Dancing with Rehab

Jen Wright is a patient, employee and good friend of ours at Aim2Walk. She was injured in a boating accident and told she would never walk again. You can read about her traumatic and inspirational story here. Expect more entries from Jen in the future!

I would like to share with you an analogy given by a very wise patient at Aim2walk when describing her experience with her unique team of therapists.  I give you the Tango and the Waltz.

The Tango is a special and unique experience between two people in which every move is intense and personal.  At first the dance will have an obvious leader, guiding the moves and gauging the course.  Then, the other partner will take the lead and route a new path for the harmonious movements to continue and create a perfect balance. With each unique step the partners develop knowledge of one and other and together create the perfect scenario.  This is the relationship of patient with therapist and therapist with patient.  The one-on-one work that each patient experiences with all of his/her therapists at Aim is one of teaching, learning and flexibility.  While the therapist may develop the initial protocol, the patients’ feedback and experiences will alter the path of treatment. 

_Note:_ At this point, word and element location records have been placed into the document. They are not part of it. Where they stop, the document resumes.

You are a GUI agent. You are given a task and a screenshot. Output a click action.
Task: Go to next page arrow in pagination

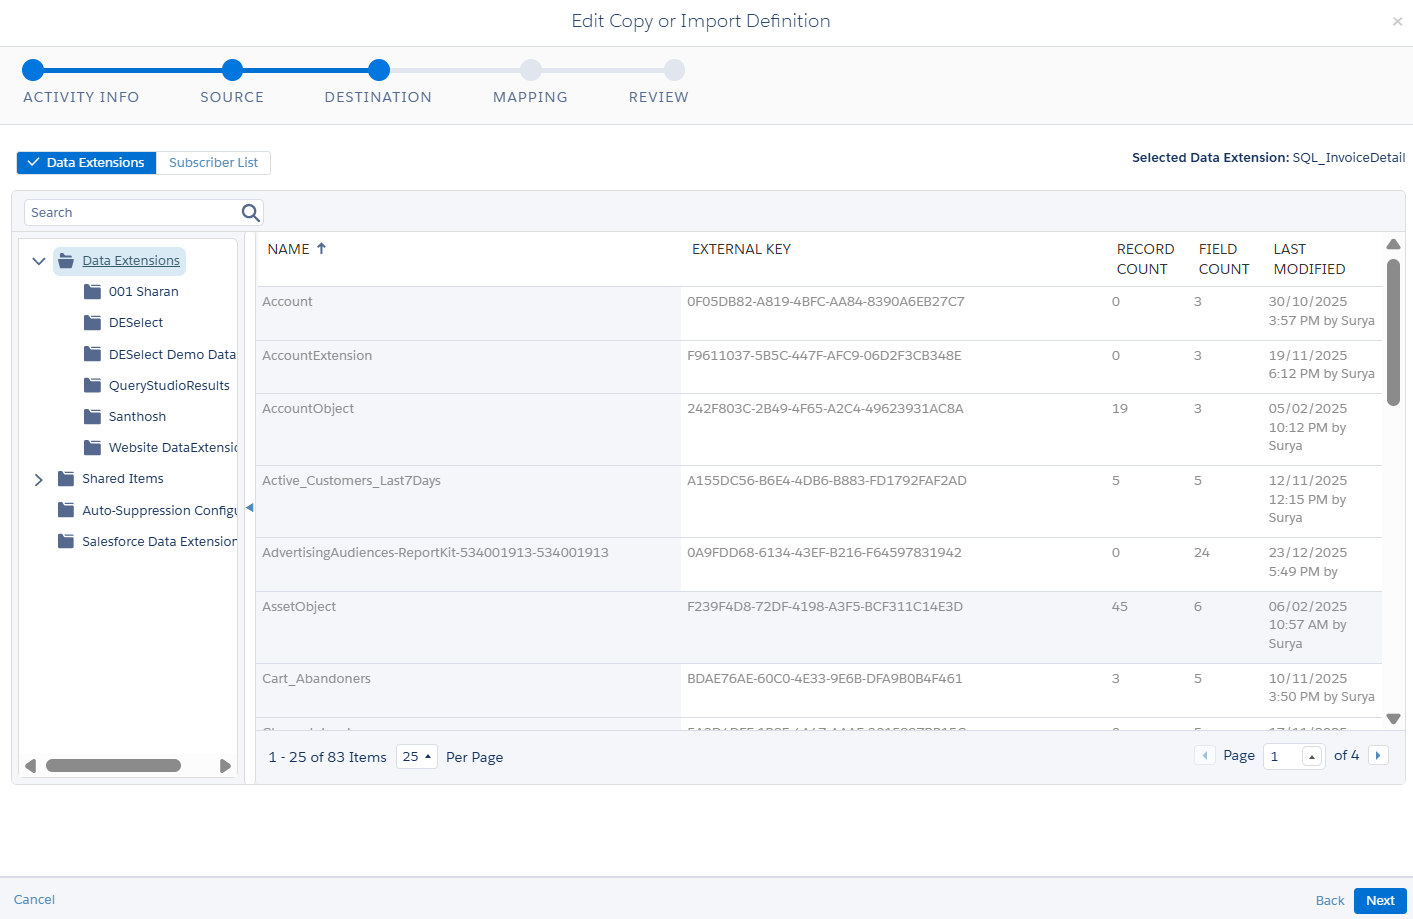[x=1378, y=756]
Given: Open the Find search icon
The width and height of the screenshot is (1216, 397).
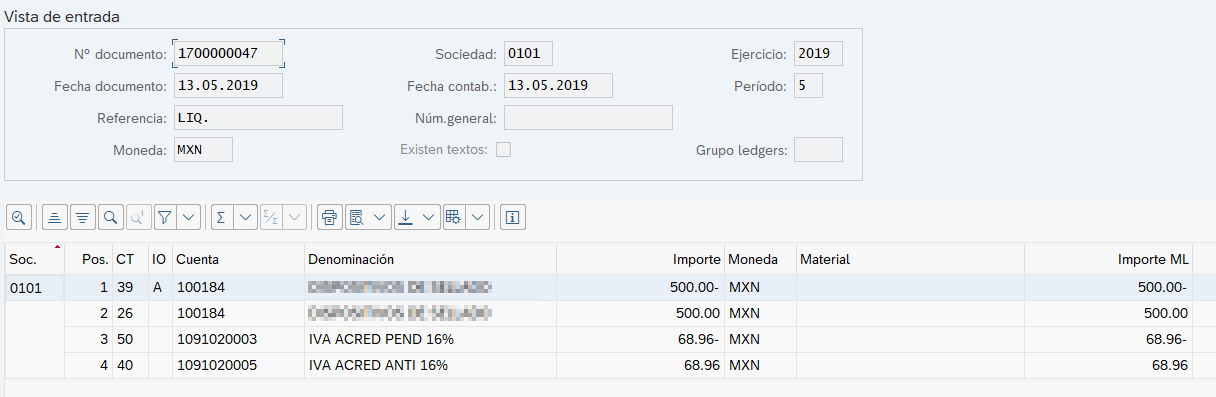Looking at the screenshot, I should click(110, 217).
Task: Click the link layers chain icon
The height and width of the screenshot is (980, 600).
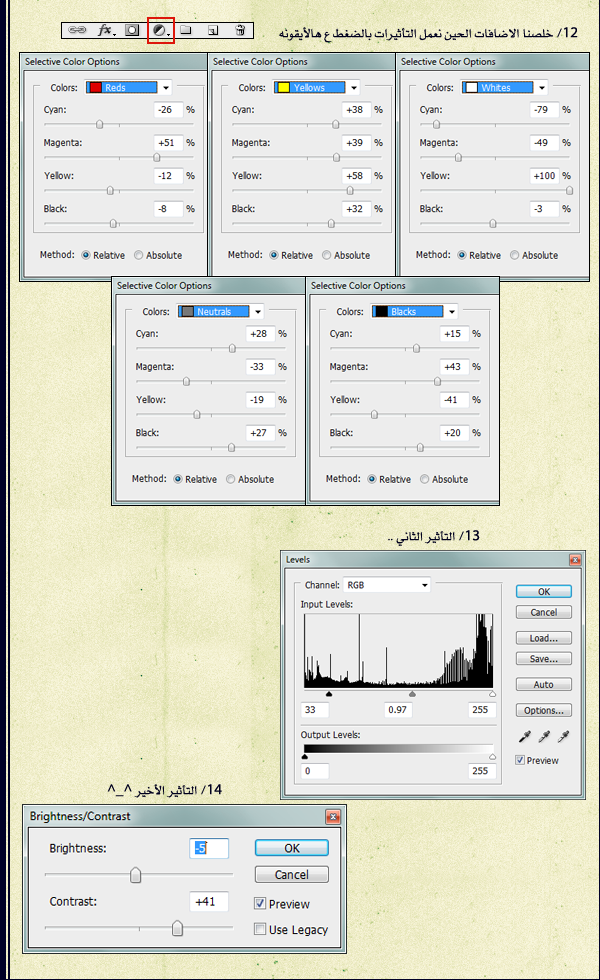Action: 78,31
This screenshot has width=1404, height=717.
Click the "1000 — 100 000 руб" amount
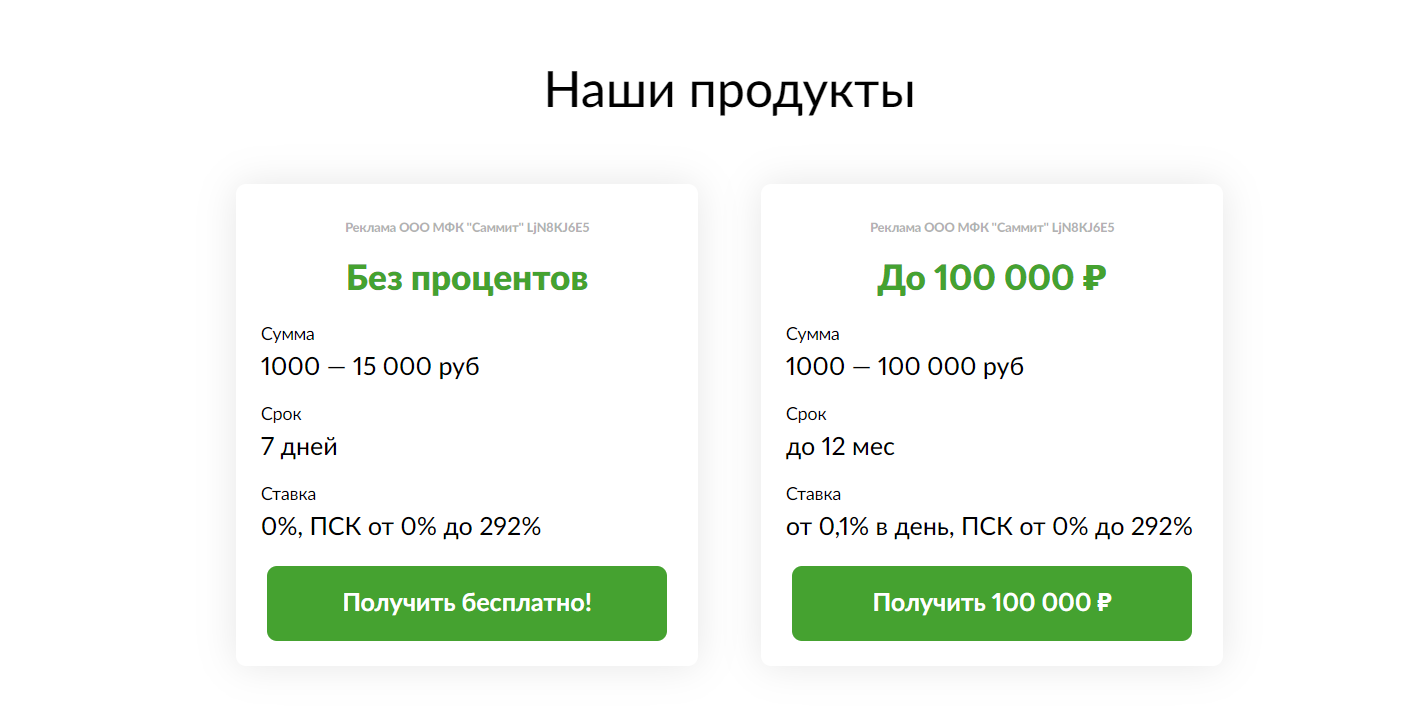[905, 366]
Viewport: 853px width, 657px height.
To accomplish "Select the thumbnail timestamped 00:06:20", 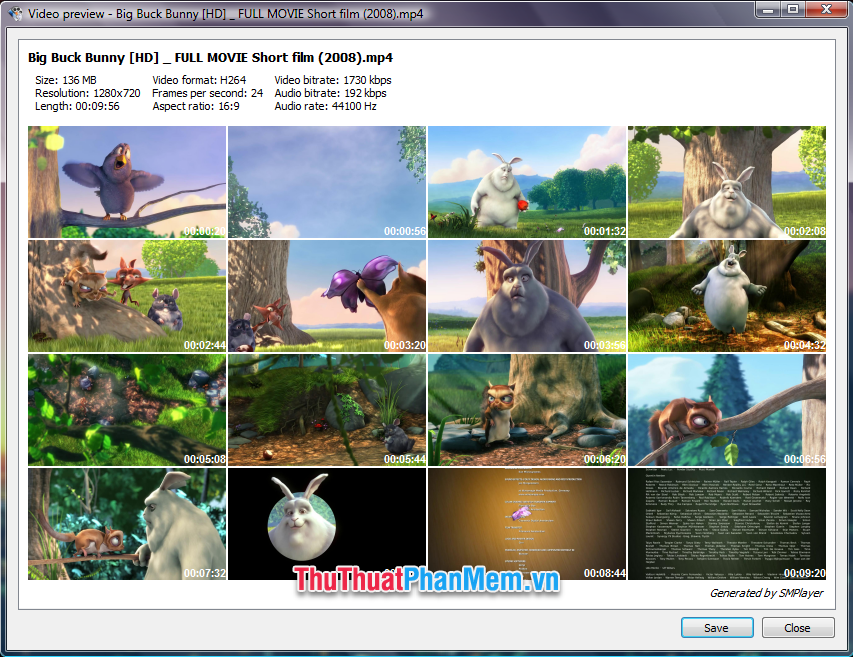I will [527, 410].

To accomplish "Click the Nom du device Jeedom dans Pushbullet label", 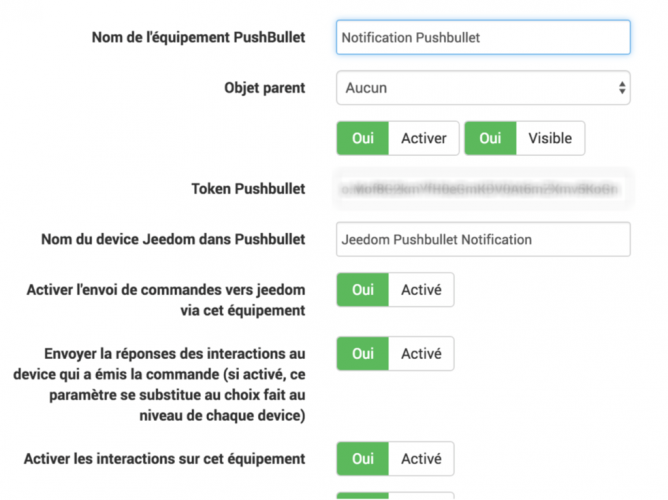I will pyautogui.click(x=173, y=239).
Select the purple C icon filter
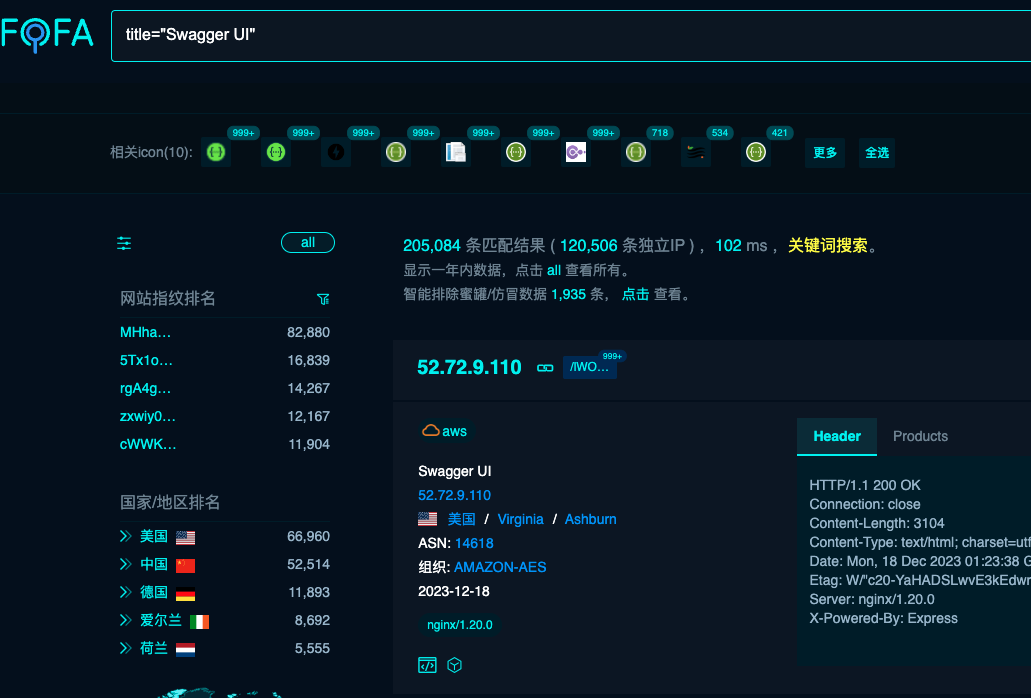Viewport: 1031px width, 698px height. coord(575,152)
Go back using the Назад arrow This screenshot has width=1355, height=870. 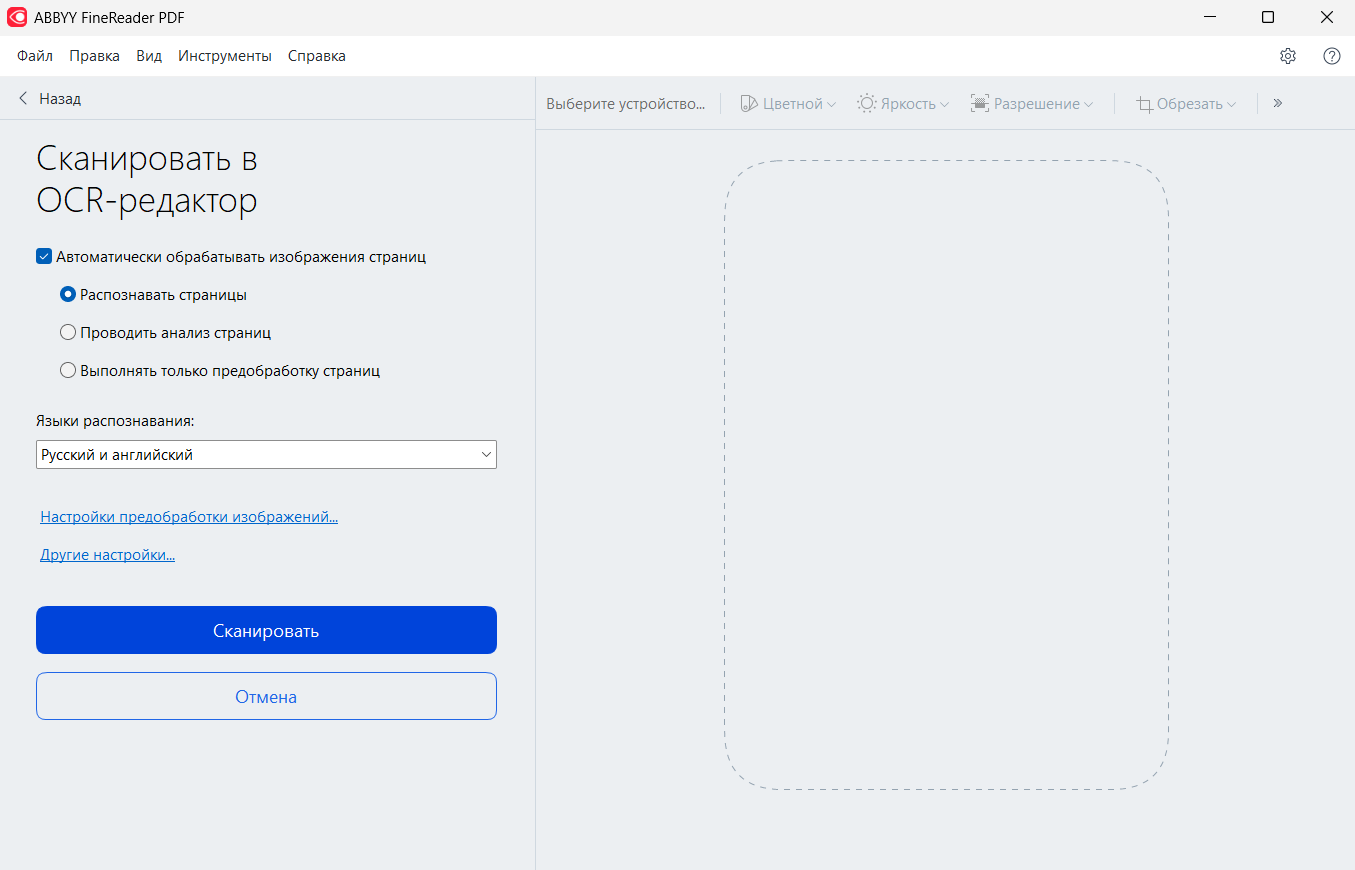click(x=24, y=99)
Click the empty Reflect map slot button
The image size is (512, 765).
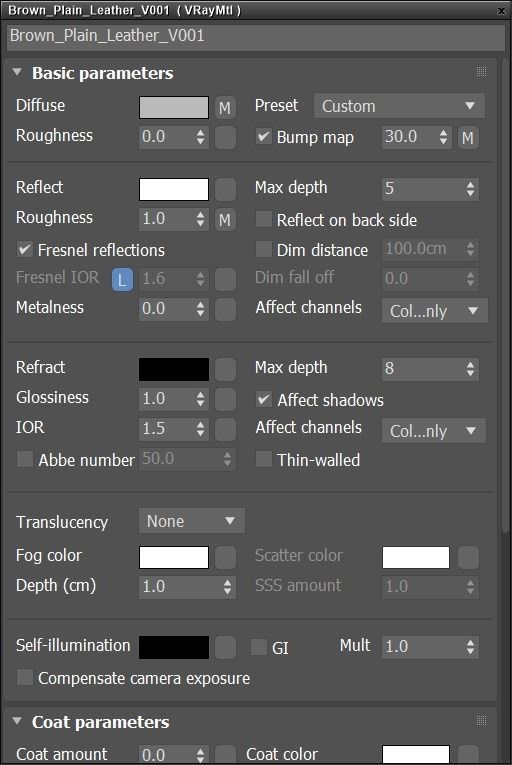coord(225,189)
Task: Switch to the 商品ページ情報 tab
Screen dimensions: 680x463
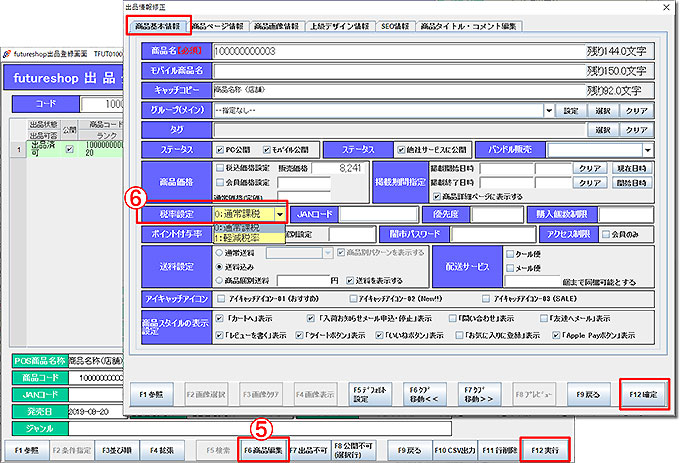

The intense Tango is replaced with the postured and relaxed movement of the Waltz.  The partners transfer from one step to the next with seamless fluidity.  The dance becomes one of familiarity and comfort.   The ideas developed by therapist and patient alike are shared with each member of the treatment team with humble expertise.  Each partner involved in this ballroom of recovery works with a common goal, to perfect each move and to adjust individual technique and rhythm to each new partner.  

This analogy hit the proverbial nail on the head for me today.  I am constantly humbled by the lack of ego in the therapy team at Aim2Walk, how each member has the common goal of improving the quality of life for every patient with altruistic intent.  I have watched this team grow from inception.  Some have stayed and some have not.  If the fit is not perfect, the name is erased from the dance card!  This is not merely a team of therapists working in a clinic but a family with a very large extended family where each member is equally cared for and respected.  My conversation with that special patient today opened my eyes to the benefits of this environment on healing.  She told me that when she sees other patients being worked on that it makes her smile and gives her ‘peace within her body’.  For someone who experiences pain or discomfort, this is an essential state.   Although we are responsible for our own person internal dialogue, a positive and loving environment will have a dramatic impact on that dialogue and consequently on the body’s ability to heal.

Confidence, camaraderie, comfort, uniqueness, equality, these are but a few of the words I have heard used to describe the environment at Aim2Walk.  Not in my 18 years of SCI recovery have I heard so many positive, genuine and accurate comments about a team of therapists.   I walked out of the clinic that day proud to be a member of the Aim2Walk family.